Posted: Sun Apr 26, 2020 19:01 Post subject: R8000 - Kernel panic: Oops - BUG: 80000007 [#1] SMP ARM
Dear DD-WRT Community,
I'm using DD-WRT for 12 years now and most of the time it works well (Ok, there are bugs - but where aren't? - it's beta ). Thanks to the project maintainers and the community!
Since I've shifted from KONG builds to BS builds (I'm not trying to offend anybody - just trying to pinpoint the reasons) the Netgear R8000 is not running as stable as before.
Previous builds:
- a lot...
- dd-wrt.v24-K3_AC_ARM_R8000_2019-07-11_40270M
-> shift to BS builds
- netgear-r8000-webflash_2020-02-14_r42336 (reboots)
- netgear-r8000-webflash_2020-04-06_r42847 (reboots)
-> complete reset - back to stock - back to dd-wrt
- netgear-r8000-webflash_2020-04-20-r42954 (reboots)
I've also experienced the channel selection problems as mentioned here and I applied the suggested workaround:
Hi, I have 2 R8000's and have noticed the frequent reboots same as you ever since I switched from Kongs last build. My routers generally reboot after about 6-12 hours on average. I was trying to figure out why and set up syslog to send to the papertrail website and noticed that prior to some reboots I would get an openvpn error that my router could not connect to the VPN (my routers are in different cities and they VPN to each other). It made me think that my router somehow lost it's connection to the internet before a reboot.
I have the WDS Watchdog enabled until Administration->Keep Alive and was thinking maybe my router losing internet connectivity was causing the WDS Watchdog to force a reboot (despite nothing in the log stating this) so I disabled it this morning and so far my router has been up 11 hours.
Another thing I noticed on both routers is a very high Active IP Connections on the Status->Router page. Like around 4,000-5,000 active IP connections all the time which is a very high number! Does your have an unusually high Active IP Connection count?
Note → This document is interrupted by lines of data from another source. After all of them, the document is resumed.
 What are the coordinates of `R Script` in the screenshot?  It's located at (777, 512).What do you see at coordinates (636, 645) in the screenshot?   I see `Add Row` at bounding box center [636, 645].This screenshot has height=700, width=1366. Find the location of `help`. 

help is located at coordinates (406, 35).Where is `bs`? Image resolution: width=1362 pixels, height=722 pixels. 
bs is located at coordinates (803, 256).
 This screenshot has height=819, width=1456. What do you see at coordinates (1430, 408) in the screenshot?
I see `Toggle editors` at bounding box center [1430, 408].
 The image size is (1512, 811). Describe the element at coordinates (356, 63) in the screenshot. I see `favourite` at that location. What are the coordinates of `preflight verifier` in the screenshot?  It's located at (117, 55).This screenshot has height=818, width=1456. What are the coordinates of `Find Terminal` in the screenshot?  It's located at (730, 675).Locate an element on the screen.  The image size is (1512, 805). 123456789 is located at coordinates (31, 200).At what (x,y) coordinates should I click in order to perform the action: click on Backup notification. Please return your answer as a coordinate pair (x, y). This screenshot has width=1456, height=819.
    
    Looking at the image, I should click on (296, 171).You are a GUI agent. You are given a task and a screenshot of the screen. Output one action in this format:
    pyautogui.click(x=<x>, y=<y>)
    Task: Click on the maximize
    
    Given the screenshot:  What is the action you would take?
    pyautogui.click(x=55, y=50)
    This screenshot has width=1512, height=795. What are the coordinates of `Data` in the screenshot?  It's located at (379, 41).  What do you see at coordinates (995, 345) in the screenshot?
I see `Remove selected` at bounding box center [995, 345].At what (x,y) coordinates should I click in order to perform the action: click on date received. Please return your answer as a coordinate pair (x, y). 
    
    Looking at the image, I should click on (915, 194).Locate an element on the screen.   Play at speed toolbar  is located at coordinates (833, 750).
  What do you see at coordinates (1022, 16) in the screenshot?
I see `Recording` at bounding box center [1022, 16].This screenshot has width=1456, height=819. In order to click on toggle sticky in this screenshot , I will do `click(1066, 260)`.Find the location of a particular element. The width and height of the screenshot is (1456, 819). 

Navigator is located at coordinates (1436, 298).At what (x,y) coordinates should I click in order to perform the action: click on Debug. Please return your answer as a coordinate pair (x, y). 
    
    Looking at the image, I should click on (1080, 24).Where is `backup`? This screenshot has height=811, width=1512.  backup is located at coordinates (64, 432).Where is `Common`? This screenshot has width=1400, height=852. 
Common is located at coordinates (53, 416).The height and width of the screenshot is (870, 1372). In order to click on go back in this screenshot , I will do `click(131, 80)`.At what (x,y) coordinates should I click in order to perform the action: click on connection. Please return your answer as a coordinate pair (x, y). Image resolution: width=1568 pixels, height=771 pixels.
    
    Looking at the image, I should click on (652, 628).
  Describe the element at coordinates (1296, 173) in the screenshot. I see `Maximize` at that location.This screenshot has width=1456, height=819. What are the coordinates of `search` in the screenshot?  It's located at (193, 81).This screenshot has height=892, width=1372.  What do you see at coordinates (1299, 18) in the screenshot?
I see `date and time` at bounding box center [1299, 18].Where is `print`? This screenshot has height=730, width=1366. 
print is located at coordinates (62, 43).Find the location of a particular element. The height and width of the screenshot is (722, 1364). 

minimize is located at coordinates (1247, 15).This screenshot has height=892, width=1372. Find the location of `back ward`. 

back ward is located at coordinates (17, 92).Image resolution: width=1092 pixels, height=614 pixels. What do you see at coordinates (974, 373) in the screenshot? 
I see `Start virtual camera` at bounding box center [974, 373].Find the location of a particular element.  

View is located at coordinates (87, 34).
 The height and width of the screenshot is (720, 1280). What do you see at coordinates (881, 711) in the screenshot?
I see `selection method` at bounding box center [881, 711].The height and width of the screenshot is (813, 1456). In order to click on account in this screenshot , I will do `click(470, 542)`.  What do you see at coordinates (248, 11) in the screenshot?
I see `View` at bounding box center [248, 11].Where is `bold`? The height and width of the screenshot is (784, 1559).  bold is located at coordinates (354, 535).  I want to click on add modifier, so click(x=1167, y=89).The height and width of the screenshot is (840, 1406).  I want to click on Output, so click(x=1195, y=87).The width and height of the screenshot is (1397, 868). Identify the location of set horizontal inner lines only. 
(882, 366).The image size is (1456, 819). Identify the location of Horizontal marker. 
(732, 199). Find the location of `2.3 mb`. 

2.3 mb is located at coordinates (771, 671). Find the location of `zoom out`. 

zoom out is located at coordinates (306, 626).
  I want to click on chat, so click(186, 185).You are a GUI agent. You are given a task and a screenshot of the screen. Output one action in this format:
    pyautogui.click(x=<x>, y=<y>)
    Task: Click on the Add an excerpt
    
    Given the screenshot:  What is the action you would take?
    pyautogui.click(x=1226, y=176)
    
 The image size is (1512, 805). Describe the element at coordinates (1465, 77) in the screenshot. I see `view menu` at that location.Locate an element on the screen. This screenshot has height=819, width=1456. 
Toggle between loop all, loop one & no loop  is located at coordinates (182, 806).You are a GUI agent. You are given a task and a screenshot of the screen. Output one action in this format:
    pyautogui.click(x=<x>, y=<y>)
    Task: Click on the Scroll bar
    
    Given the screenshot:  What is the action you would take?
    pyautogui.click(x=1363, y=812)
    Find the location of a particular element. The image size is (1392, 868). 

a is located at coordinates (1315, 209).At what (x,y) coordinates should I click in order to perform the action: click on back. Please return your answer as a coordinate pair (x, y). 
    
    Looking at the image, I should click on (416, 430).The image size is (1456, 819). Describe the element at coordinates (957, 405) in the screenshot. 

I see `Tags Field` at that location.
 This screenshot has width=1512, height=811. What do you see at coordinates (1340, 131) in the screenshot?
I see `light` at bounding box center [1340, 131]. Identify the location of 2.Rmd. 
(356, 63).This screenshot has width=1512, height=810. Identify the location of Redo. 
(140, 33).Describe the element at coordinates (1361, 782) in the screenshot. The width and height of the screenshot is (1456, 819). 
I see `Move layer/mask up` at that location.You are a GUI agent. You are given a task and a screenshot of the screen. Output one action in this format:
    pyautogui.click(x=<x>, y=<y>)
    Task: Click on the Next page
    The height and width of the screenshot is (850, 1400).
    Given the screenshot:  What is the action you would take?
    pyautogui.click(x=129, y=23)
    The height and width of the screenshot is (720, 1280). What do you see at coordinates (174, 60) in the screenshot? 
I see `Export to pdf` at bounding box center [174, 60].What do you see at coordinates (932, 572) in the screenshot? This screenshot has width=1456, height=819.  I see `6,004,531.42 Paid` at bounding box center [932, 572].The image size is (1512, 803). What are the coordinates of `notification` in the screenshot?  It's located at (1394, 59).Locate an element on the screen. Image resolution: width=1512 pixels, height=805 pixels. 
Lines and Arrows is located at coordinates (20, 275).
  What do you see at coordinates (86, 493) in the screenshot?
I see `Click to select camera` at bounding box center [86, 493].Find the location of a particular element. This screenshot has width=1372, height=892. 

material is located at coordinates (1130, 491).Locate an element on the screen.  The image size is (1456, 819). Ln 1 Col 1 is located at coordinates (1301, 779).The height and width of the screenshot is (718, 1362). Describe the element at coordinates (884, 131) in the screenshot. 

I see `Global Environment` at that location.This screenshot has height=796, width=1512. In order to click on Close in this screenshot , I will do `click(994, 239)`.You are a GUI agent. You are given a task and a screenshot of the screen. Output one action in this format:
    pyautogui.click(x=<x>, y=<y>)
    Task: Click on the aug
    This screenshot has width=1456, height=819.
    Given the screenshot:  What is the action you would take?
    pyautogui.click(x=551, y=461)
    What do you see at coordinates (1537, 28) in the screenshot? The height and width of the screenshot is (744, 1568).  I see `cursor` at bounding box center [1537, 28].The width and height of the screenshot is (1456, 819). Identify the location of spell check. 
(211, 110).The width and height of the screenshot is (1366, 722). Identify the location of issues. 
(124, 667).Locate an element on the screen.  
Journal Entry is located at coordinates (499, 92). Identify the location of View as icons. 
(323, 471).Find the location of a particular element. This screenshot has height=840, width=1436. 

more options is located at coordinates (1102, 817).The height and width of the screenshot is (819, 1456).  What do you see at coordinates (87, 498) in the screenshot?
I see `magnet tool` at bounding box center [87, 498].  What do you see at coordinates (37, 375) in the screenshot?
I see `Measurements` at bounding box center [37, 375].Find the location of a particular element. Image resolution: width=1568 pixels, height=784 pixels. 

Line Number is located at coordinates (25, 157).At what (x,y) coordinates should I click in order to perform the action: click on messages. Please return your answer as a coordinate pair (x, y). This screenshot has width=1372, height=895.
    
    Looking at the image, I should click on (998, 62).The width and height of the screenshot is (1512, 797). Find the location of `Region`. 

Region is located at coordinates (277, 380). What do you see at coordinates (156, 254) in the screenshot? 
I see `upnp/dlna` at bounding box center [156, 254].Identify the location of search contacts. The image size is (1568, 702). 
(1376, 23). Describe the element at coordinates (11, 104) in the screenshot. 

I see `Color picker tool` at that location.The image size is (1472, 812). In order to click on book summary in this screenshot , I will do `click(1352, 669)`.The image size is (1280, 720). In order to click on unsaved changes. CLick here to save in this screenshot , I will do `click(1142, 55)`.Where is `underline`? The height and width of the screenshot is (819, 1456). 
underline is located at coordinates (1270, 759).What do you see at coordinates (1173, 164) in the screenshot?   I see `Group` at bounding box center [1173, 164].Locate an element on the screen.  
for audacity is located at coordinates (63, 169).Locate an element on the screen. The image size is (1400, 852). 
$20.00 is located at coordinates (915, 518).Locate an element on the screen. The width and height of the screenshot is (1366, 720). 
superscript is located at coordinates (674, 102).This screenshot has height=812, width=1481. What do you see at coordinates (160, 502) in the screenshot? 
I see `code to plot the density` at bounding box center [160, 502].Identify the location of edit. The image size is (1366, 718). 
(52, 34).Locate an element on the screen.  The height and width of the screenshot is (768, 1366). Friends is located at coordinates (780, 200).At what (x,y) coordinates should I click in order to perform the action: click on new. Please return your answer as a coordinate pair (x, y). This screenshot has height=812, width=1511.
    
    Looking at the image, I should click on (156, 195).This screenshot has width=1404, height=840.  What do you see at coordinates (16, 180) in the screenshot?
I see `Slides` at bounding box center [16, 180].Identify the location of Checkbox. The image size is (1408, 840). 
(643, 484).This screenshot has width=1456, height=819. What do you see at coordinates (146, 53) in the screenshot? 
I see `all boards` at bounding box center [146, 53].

I decided to change a few things to try and fix it. I went to Administration-> Management under IP Filter Settings and made it: Westwood, Max Ports 4096, TCP Timeout 600, UDP Timeout 90 and now my active IP connections is down to 50-70 on each router.
Not sure if the changes I made above will fix the problem, but so far my router is running all right.
I don't know how to access the kernel logs. If you tell me, I'll see if mine is having the same errors that yours had. I turned on klogd under Services->Services, but I don't see my kernel log on papertrail so not sure how to access it.
Hope we find a solution to our rebooting routers soon!
I have the WDS Watchdog enabled until Administration->Keep Alive and was thinking maybe my router losing internet connectivity was causing the WDS Watchdog to force a reboot (despite nothing in the log stating this) so I disabled it this morning and so far my router has been up 11 hours.
I'm not using WDS Watchdog.
buffpatel wrote:
Another thing I noticed on both routers is a very high Active IP Connections on the Status->Router page. Like around 4,000-5,000 active IP connections all the time which is a very high number! Does your have an unusually high Active IP Connection count?
No, the average IP connections count is 100-200.
buffpatel wrote:
I decided to change a few things to try and fix it. I went to Administration-> Management under IP Filter Settings and made it: Westwood, Max Ports 4096, TCP Timeout 600, UDP Timeout 90 and now my active IP connections is down to 50-70 on each router.
Not sure if the changes I made above will fix the problem, but so far my router is running all right.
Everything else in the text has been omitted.